We worked hard on that housing project. We sued the county, which was the housing authority. We kept after them. We showed what could be done.

I took my mother through there and drove her through one afternoon. We were in the car, and suddenly people started screeching and waving and hollering and running after me and coming up and giving me hugs. And I said to my mother: If you could have seen this place before and if you could see the comparison now, you would never believe it.

That's the best way I can answer your question.

QUESTION: Thank you.

(Applause.)

MS. LANDRETH: Thank you, Ms. Reno. I'm not pleased to introduce the Chair of the Coalition for Juvenile Justice, Linda Hayes.

MS. HAYES: Thank you. Thank you, Attorney General Janet Reno, for being here and speaking to us today. We are delighted that you are here.

It is the good fortune of all human beings to have fine moments in life and to really relish them. This afternoon, Attorney General, you have brought us one of those fine moments in life. We know that your time with us today is short and is coming quickly to a close. Yet, we would like to help you remember this time and the inspiration that you have brought to us today for our conference and for our future work.

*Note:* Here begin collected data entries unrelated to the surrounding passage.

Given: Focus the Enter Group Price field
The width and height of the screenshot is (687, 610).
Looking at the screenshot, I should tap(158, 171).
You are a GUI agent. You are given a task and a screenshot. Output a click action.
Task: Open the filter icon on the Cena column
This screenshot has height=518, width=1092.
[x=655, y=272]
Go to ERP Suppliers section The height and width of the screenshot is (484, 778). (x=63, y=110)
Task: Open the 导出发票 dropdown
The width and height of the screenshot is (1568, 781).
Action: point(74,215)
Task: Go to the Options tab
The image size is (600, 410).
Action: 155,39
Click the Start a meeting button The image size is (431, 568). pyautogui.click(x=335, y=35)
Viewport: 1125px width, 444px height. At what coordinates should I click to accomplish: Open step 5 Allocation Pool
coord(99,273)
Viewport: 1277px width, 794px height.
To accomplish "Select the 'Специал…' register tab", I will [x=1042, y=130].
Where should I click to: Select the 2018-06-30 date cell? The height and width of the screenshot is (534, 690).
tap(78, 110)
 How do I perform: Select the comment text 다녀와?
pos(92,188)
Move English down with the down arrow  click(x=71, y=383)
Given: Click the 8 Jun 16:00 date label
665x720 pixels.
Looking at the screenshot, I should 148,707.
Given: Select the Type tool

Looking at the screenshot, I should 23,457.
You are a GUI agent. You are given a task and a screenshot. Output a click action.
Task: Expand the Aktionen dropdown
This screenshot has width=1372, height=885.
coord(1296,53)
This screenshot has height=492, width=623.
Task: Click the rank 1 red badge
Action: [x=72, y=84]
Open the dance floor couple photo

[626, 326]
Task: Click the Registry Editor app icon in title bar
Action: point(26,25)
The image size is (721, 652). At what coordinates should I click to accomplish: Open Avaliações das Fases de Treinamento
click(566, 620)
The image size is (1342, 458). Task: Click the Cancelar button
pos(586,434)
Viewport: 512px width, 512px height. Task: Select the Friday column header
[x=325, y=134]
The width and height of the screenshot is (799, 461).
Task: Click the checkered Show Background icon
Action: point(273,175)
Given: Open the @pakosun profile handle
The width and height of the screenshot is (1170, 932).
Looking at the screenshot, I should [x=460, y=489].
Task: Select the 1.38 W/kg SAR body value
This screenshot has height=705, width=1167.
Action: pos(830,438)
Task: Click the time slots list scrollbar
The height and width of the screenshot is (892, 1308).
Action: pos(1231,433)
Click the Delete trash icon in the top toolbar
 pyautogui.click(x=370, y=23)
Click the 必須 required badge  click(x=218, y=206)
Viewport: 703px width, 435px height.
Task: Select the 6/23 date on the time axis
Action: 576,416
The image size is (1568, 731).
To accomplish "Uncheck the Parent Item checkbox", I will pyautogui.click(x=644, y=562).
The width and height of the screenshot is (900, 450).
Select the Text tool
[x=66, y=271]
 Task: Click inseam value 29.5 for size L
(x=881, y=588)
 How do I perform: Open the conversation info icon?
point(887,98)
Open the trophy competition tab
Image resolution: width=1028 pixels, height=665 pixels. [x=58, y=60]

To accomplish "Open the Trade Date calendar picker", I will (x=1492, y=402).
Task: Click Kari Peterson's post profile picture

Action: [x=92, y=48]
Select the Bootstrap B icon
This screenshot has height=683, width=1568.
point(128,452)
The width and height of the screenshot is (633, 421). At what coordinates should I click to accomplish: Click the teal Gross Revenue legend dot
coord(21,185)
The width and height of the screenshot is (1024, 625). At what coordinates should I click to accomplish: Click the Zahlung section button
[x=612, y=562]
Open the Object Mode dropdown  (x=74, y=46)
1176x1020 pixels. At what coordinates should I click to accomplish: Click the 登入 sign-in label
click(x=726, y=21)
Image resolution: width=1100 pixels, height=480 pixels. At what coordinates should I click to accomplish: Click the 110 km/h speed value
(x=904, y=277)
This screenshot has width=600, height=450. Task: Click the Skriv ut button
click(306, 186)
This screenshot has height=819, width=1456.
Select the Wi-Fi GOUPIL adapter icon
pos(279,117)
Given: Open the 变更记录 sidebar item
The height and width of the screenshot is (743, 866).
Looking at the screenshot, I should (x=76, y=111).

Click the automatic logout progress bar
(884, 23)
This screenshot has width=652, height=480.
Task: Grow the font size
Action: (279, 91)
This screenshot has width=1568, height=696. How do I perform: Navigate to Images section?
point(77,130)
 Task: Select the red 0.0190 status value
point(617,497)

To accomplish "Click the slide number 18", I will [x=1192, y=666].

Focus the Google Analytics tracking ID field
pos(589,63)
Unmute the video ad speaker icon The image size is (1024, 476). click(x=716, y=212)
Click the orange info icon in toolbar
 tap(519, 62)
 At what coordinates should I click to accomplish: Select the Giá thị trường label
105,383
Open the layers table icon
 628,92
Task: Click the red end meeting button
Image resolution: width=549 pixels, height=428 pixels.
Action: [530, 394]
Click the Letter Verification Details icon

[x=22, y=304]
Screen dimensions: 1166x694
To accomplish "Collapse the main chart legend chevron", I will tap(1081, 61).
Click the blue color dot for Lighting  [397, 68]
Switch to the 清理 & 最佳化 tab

We would like to relish this moment with you. So to honor you and show our deepest appreciation, it is indeed my privilege to give you the very first Meritorious Service Award from the Coalition for Juvenile Justice. Our Coalition for Juvenile Justice is proud to honor a law enforcement leader with such determination for preserving possibilities in our children.

By defending the core principle that supports the juvenile court, that children are fundamentally different from adults and thus more open to rehabilitation, you have demonstrated that youth who are in trouble today have the great potential to be the leaders of tomorrow.

At this time I'd like for you to stand with me. Our award to you reads: "Through the years you have always forged a path to protect our nation's children, families, and communities. Your vision and dedication serve as examples for all Americans."

God bless you, and our heartfelt thanks to you and thanks for being with us today.